What this task involves:
Exclude pictures; retype the lines below from the line containing "You are a GUI" through the end of the records, both ends kept.

[Stored records]
※

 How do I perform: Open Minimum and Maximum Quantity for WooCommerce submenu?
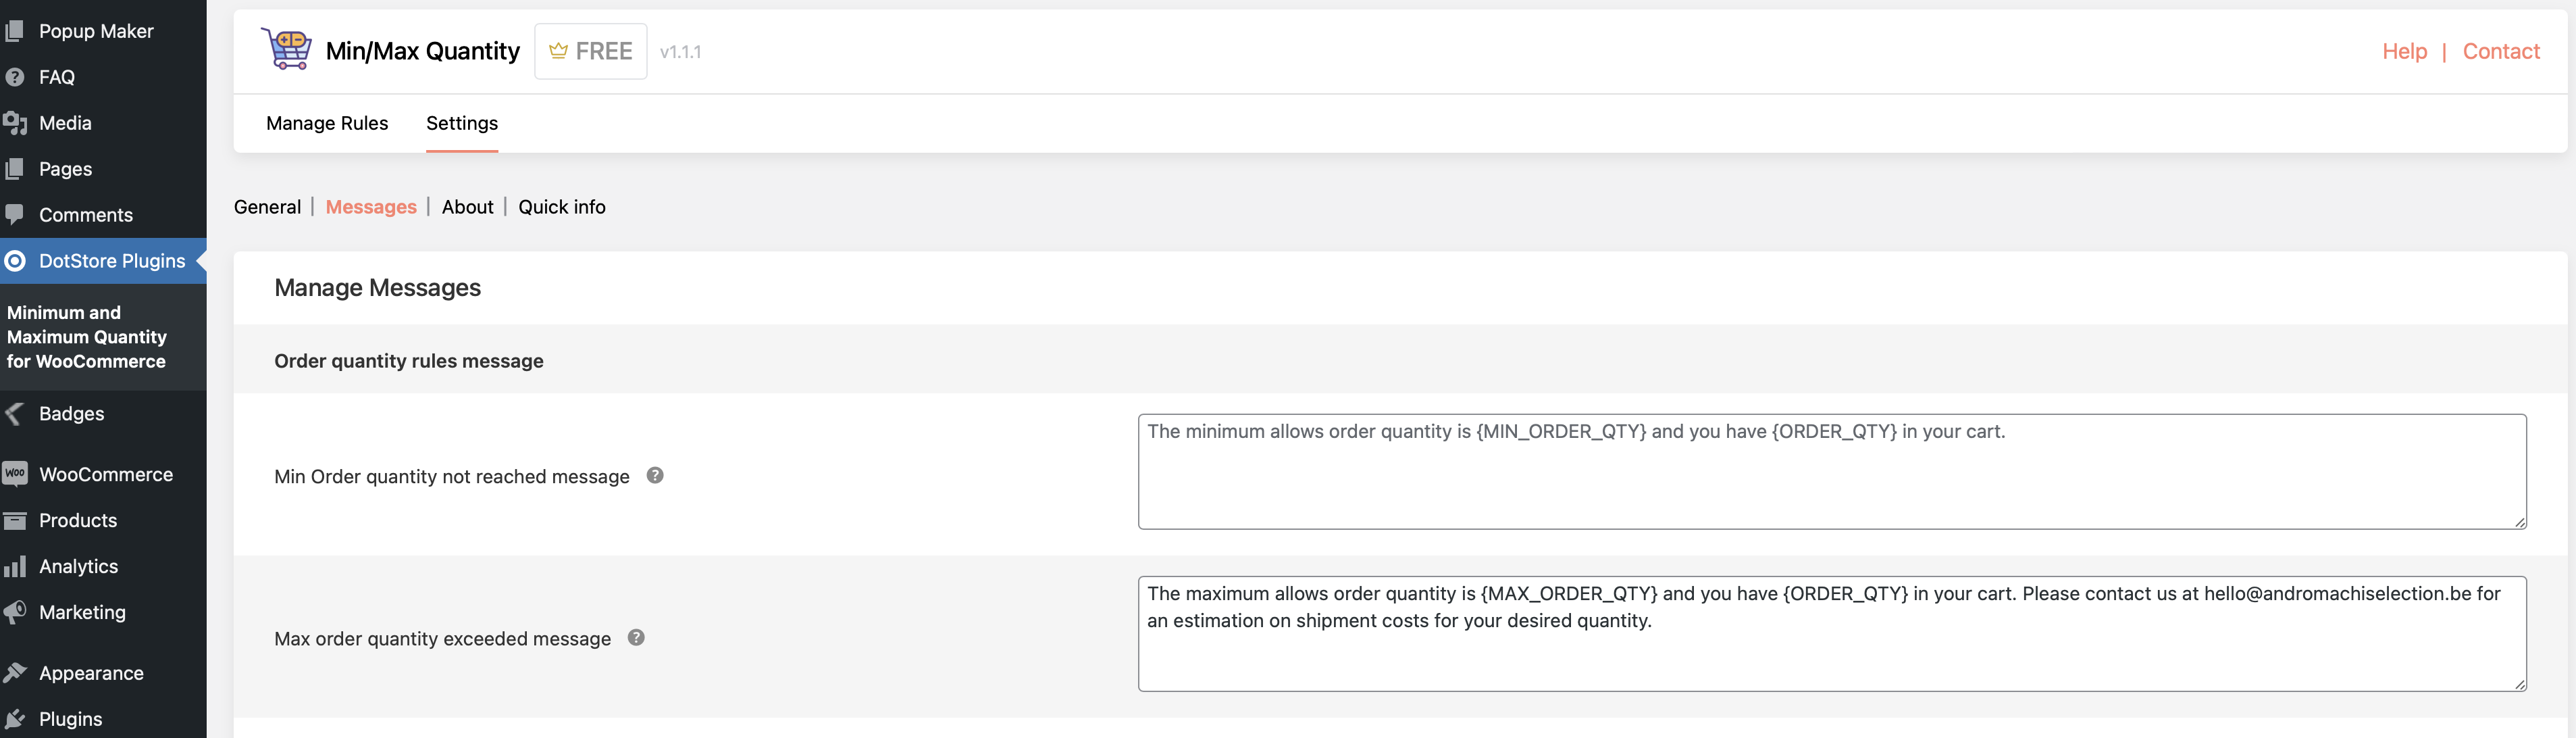click(87, 337)
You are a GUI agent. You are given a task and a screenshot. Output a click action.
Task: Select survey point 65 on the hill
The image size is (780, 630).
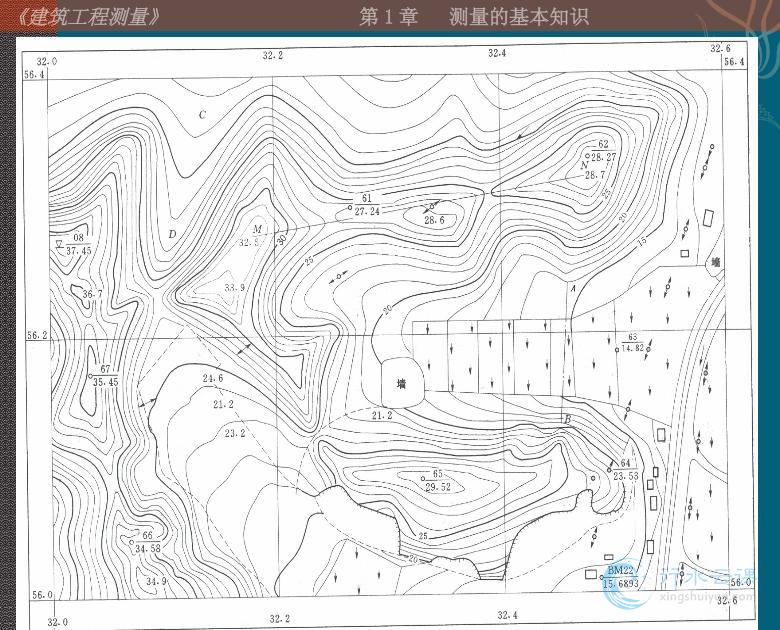pos(424,480)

※

Written answer:
You are a GUI agent. You are given a task and a screenshot. Output a click action.
Task: Select survey point 65 on the hill
The image size is (780, 630).
pos(424,480)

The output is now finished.